La force des fondateurs de Heetch, c’est d’être comme leurs clients: ils ont imaginé le service qui correspondait le mieux à leurs propres besoins. « A part ça, je n’avais rien pour devenir entrepreneur du numérique », s’amuse Teddy, qui trimballe un smartphone hors d’âge et ignore les noms des grandes figures du patronat français. Issu d’un milieu modeste, élevé à Grasse, l’élève doué en sciences voulait devenir prof. « J’ai été admissible à Normale-Sup, mais j’ai tellement flippé à l’idée de passer ma vie dans l’administration que je n’ai même pas été à l’oral », confesse-t-il.
Ce sera finalement Supélec, puis un master en Suède, où il se passionne pour l’énergie. Après quelques années dans diverses PME d’énergie solaire et deux ans à Casablanca, où il aide une amie à lancer sa start-up, il revient en France au printemps 2013 pour chercher du travail… mais trouve plus excitant de créer Heetch avec son copain d’école Mathieu Jacob et un développeur de l’école Epitech, Aylic Petit. Un premier capital-risqueur leur rit au nez quand il comprend qu’ils veulent marcher sur les plates-bandes d’Uber. C’est Oussama Ammar, le cofondateur de l’accélérateur parisien TheFamily, qui les aidera à concrétiser leur projet.
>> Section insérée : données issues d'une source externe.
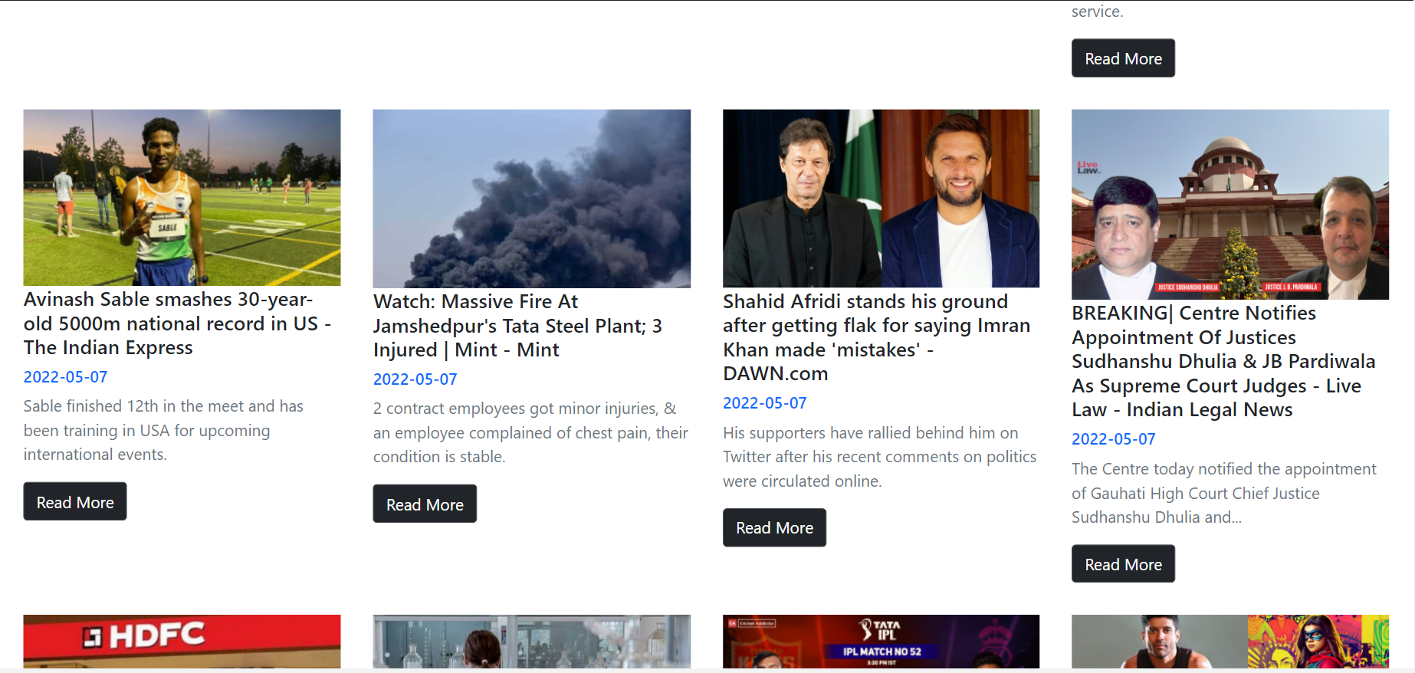This screenshot has height=673, width=1415.
Task: Click Read More on the top-right service article
Action: click(x=1122, y=57)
Le plus difficile a été d’amorcer la pompe: « Pour les premières soirées, il faut bien ajuster le nombre de conducteurs à celui des clients potentiels. Sinon, ça fait des frustrés des deux côtés… » Pour cette nuit, Mathieu Gandou a aligné cinq conducteurs disponibles. Vers minuit trente, Antonio et Marco passent devant la boîte où se tiendra la soirée. Ils ont presque la cinquantaine ; de jour, l’un est boulanger, l’autre, chauffeur-livreur. « Ce sont des anciens d’UberPop, qui a fermé récemment à Milan. Rien à voir avec nos conducteurs français, qui ont en moyenne 25 ans », dit Teddy.
Lors de ce premier week-end milanais, Heetch réalise une quinzaine de trajets. Un premier pas prometteur, avant que ne s’installe le bouche-à-oreille… Et après Milan: Bordeaux? Bruxelles? Madrid? Si les juges ne cassent pas son élan, Teddy Pellerin veut ouvrir une nouvelle ville tous les trois mois. Son rêve ? Mettre Heetch au service de tous les jeunes d’Europe, sur les traces du leader français du covoiturage, BlaBlaCar.
Même lilliputien, Heetch semble déjà dans le collimateur d’Uber, qui ne souffre guère la concurrence. « C’est dingue! Ils ont essayé de pourrir nos lancements à Varsovie et à Stockholm… », raconte Teddy. Avec seulement 30 collaborateurs et 5 millions d’euros de capital, les petits « Frenchies » narguent le titan américain, qu’un récent investissement saoudien valorise à 60 milliards de dollars! Et ça les fait bien rigoler.